WE'VE MOVED!


As part of our big, new redesign of the Alliance for Justice website, the Justice Watch blog has moved. To be sure you're getting all the latest news about the fight for a fairer America, visit us at www.afj.org/blog

Wednesday, September 6, 2006

“Leave constitutions alone.”

The conservative blogosphere is in a tizzy. Sure, that's nothing new in and of itself, but this time their bile is directed at one of their own.
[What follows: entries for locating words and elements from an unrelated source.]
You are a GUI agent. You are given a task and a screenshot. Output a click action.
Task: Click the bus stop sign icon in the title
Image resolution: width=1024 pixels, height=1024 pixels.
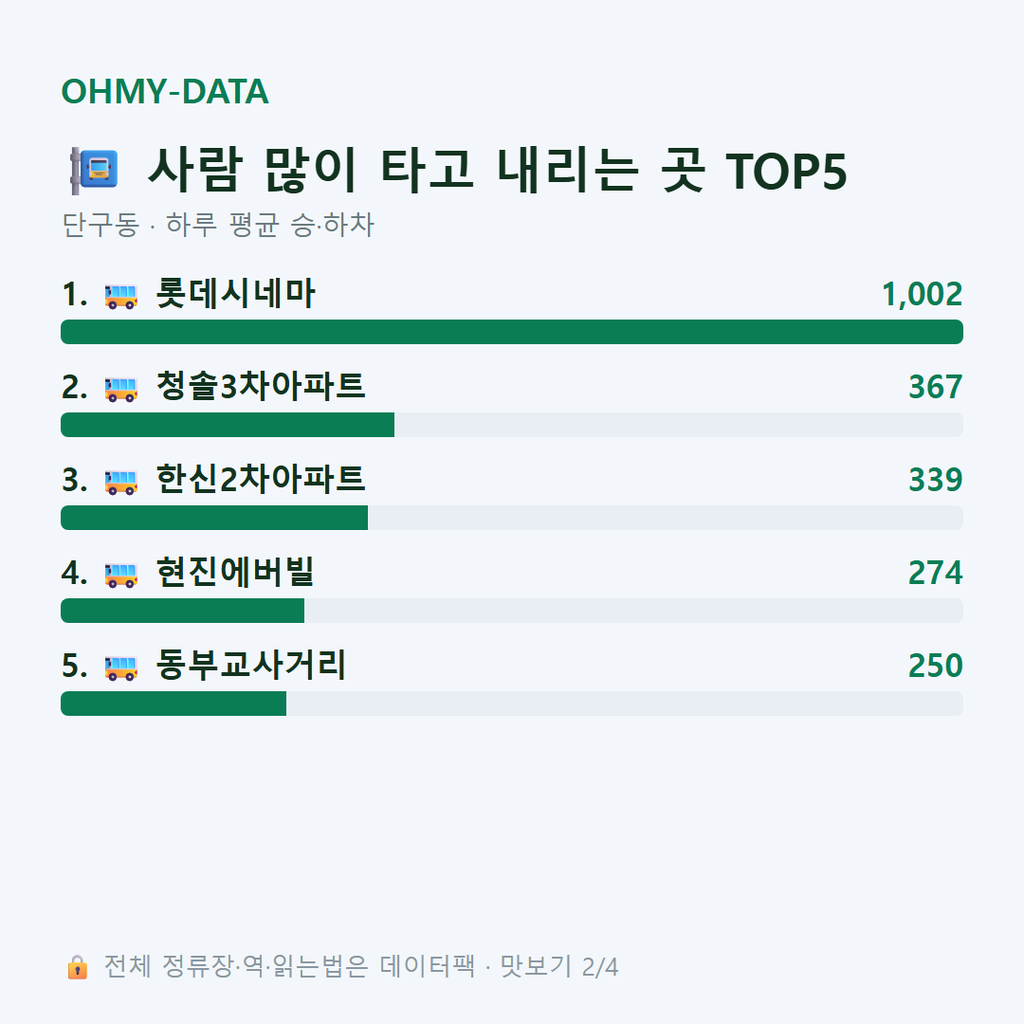pos(94,170)
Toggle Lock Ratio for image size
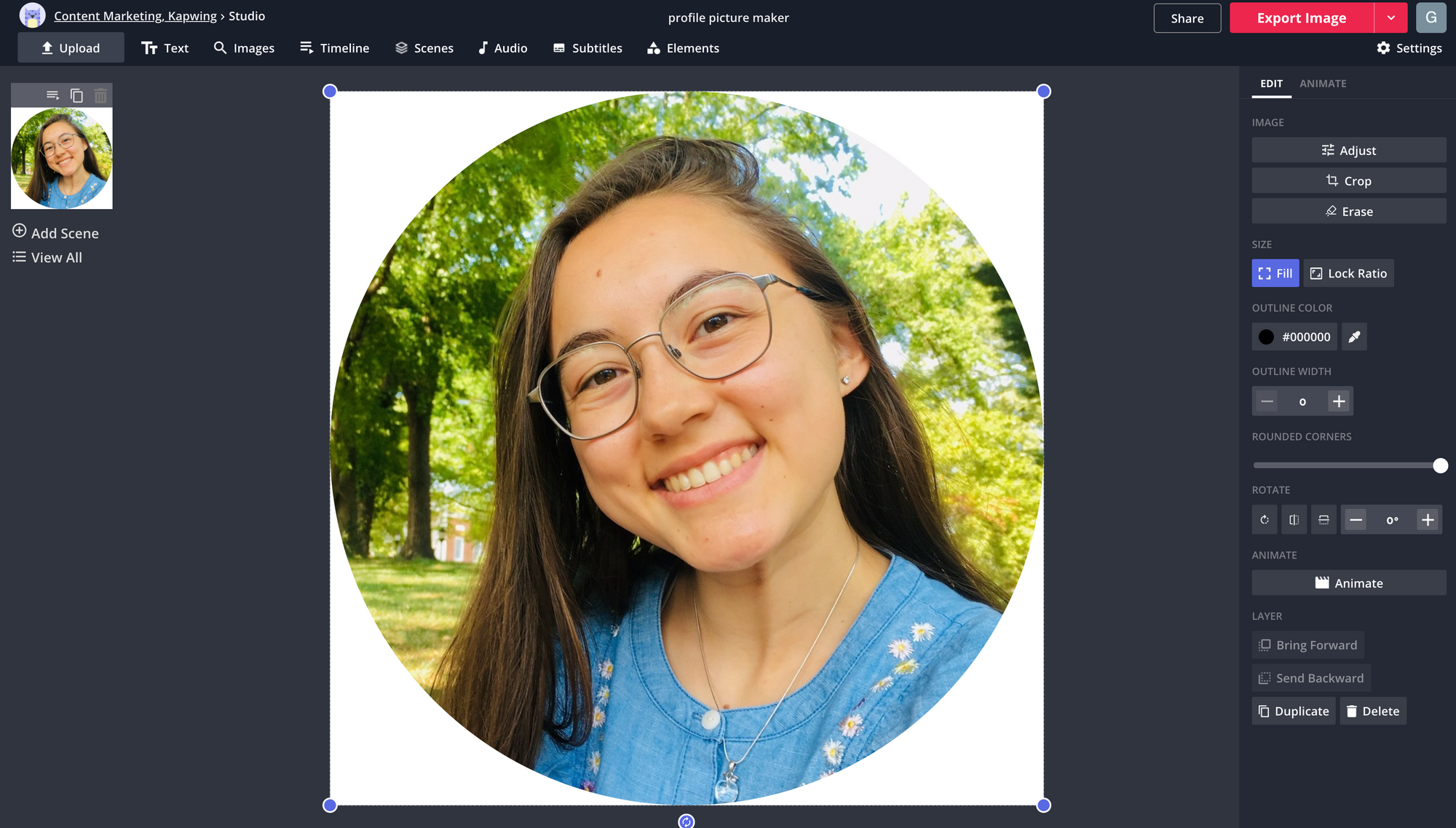The image size is (1456, 828). coord(1348,272)
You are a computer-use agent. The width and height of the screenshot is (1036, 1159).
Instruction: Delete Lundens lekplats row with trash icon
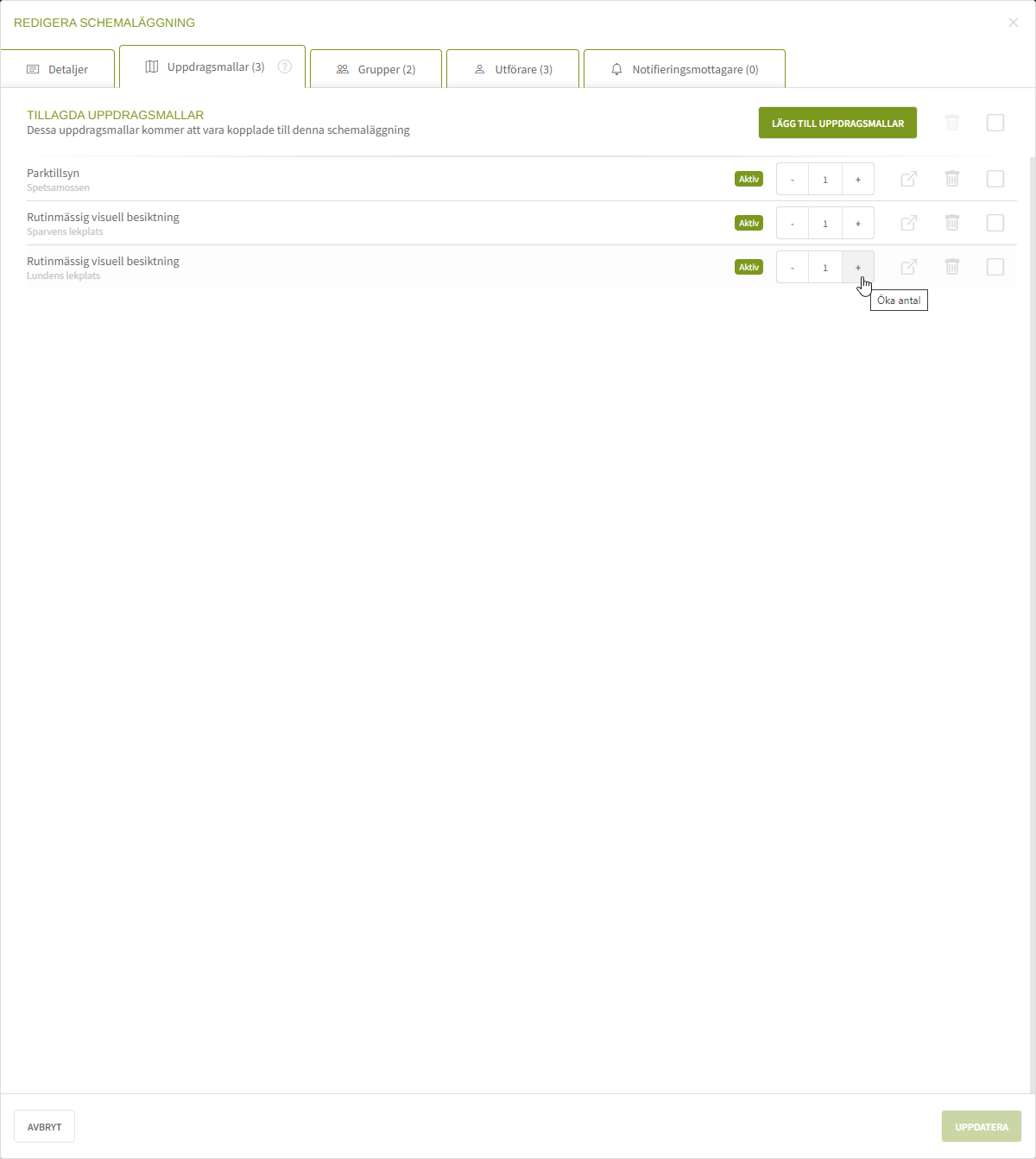[952, 267]

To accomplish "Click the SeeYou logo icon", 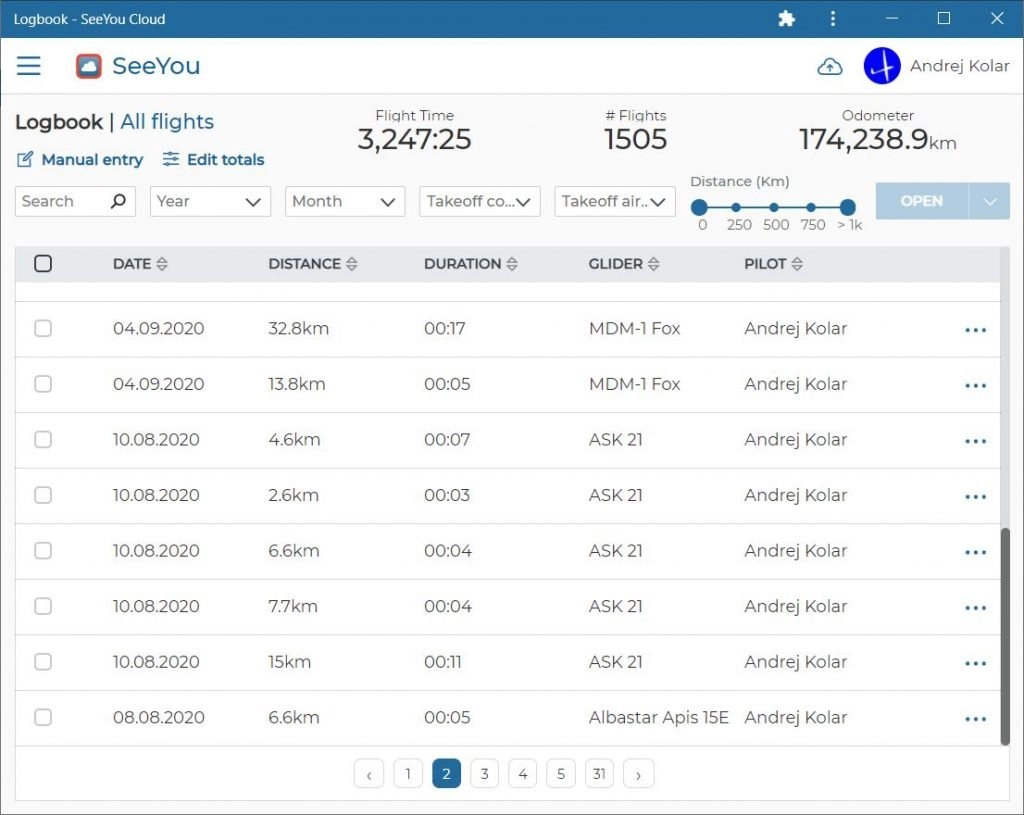I will [x=89, y=66].
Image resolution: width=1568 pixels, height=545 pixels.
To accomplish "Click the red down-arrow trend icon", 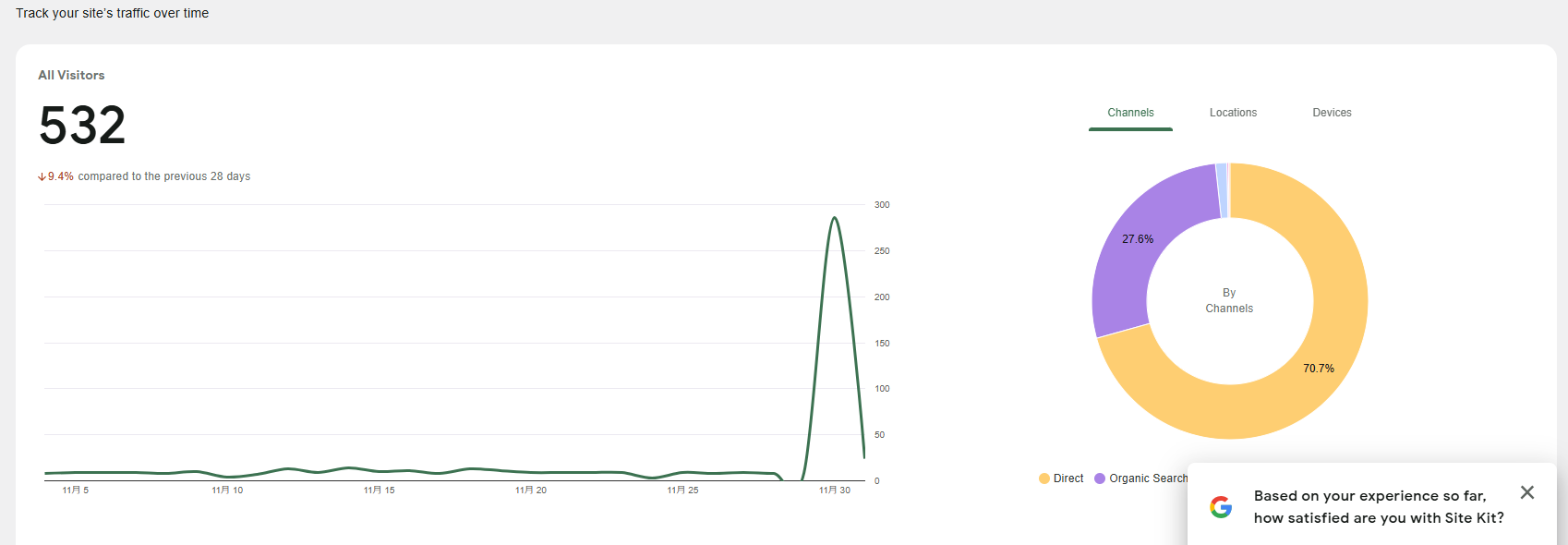I will pyautogui.click(x=42, y=176).
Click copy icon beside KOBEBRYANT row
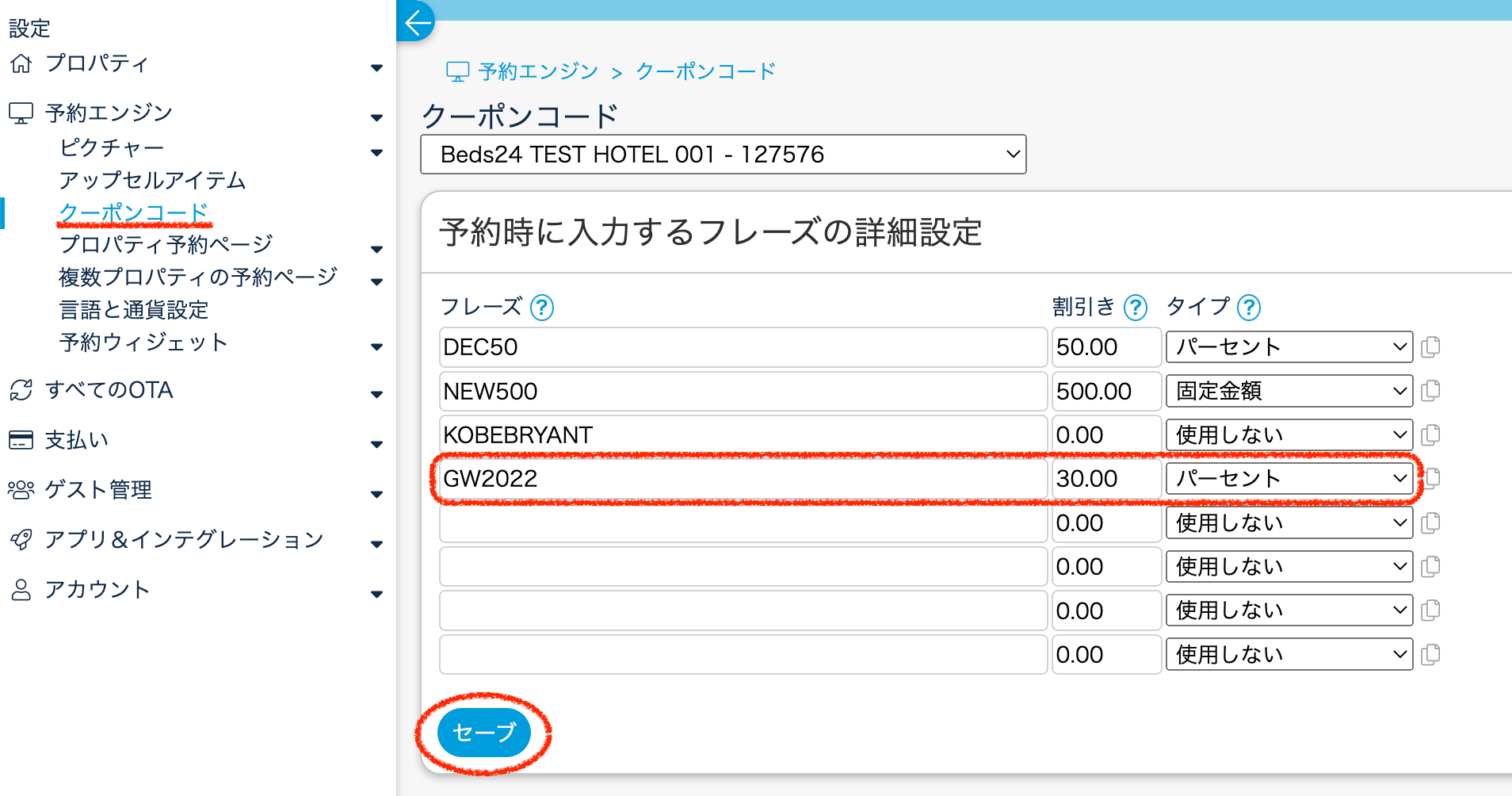Screen dimensions: 1512x796 1430,435
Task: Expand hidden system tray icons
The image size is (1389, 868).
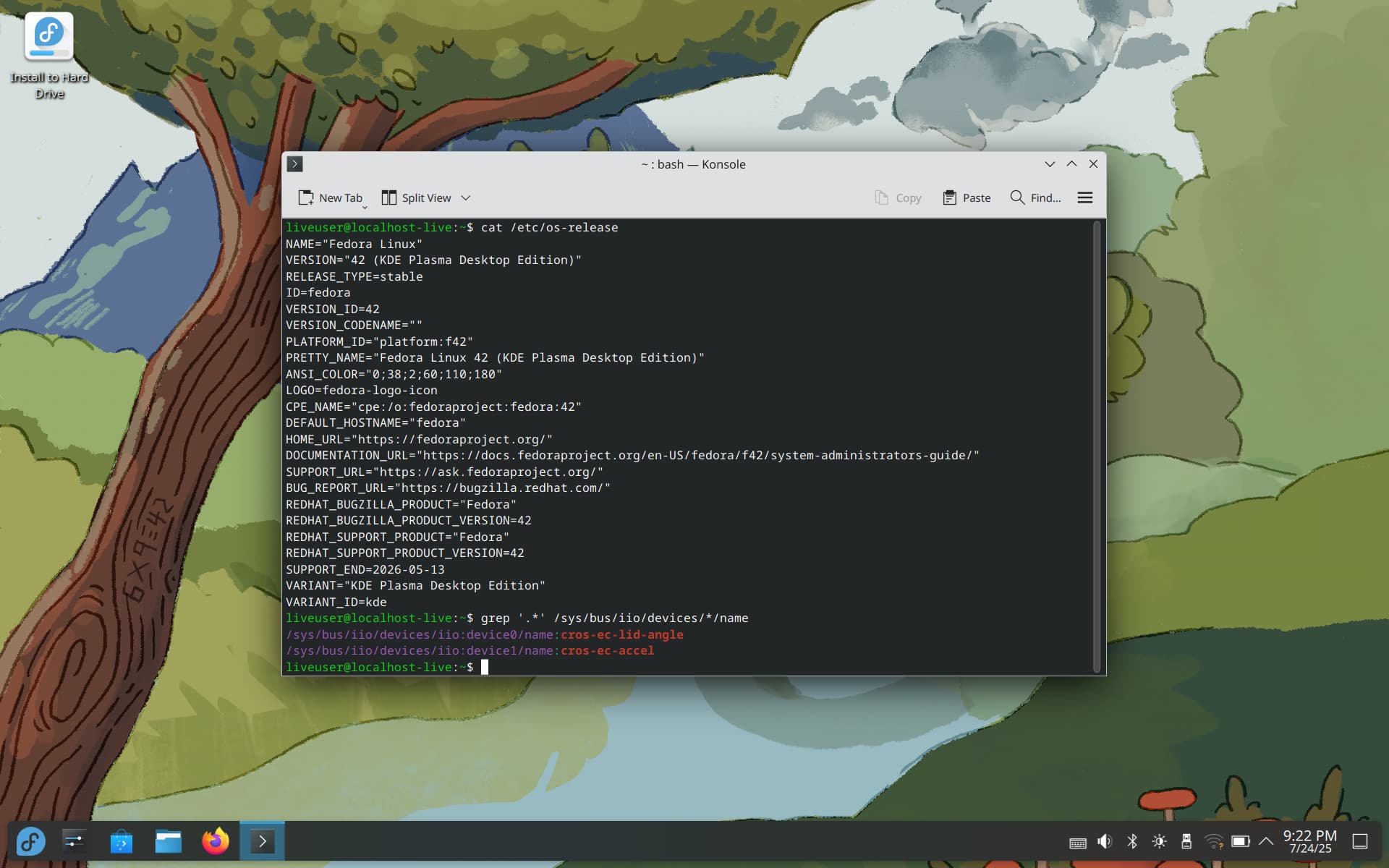Action: pyautogui.click(x=1266, y=841)
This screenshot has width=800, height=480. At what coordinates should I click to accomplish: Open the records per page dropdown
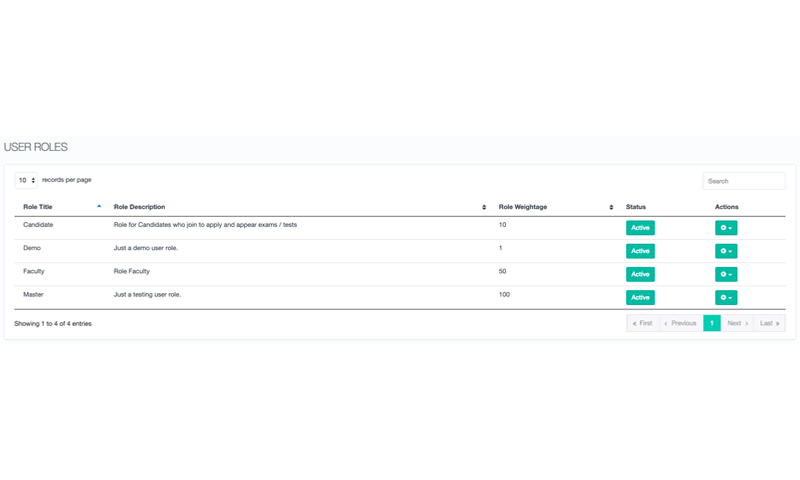coord(26,180)
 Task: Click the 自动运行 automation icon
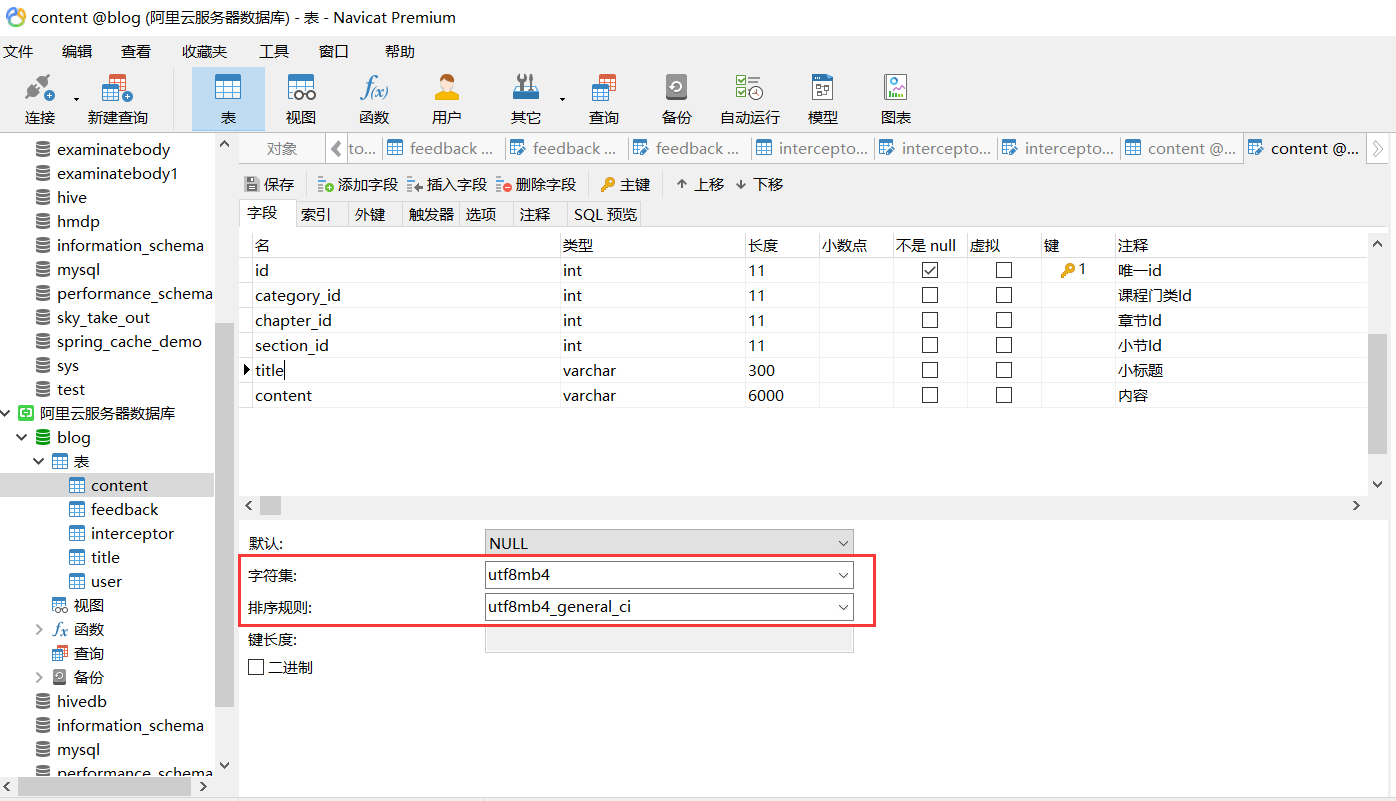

In a Washington Post op-ed yesterday, Fourth Circuit Judge J. Harvie Wilkinson didn't toe the line, arguing that “constitutional bans on same-sex unions carry terrible costs.” Although Judge Wilkinson criticized some judges for starting the “rush to constitutionalize” this issue by recognizing a right to gay marriage in state constitutions, he noted that in most states judges were unlikely to recognize such a right. Thus, he maintained, constitutional amendments banning gay marriage – rather than ordinary legislation – needlessly worsen the damage to our constitutional tradition because they remove the debate from the realm of “normal democratic processes” and “strike[] a blow of uncommon harshness” on gay citizens. According to Judge Wilkinson, a conservative Reagan appointee formerly on President Bush's "short list" for the Supreme Court, “the more passionate an issue, the less justification there often is for constitutionalizing it,” because passionate views may not stand the test of time. So, on an issue like gay marriage, Judge Wilkinson says we should not shield the winning position today from second-guessing by tomorrow’s majority. In other words, when it comes to gay marriage bans: “Leave constitutions alone.”